First find the line with "Image resolution: width=1366" in the entries below, then set down exactly every line through the line with "Expand Link options", that line included.

* _SUPPLIED DATA_:
··········

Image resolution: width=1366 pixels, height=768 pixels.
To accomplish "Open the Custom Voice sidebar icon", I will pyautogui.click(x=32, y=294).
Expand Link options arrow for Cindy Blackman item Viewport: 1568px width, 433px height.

··········

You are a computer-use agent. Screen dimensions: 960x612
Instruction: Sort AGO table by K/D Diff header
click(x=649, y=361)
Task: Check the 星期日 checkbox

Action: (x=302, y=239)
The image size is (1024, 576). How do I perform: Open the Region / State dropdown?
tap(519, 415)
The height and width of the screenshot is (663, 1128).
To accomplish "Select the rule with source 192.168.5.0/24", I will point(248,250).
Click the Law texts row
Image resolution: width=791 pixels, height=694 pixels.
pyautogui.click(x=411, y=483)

··········

* _RESPONSE_:
Image resolution: width=1366 pixels, height=768 pixels.
To accomplish "Open the Custom Voice sidebar icon", I will pyautogui.click(x=32, y=294).
Expand Link options arrow for Cindy Blackman item Viewport: 1568px width, 433px height.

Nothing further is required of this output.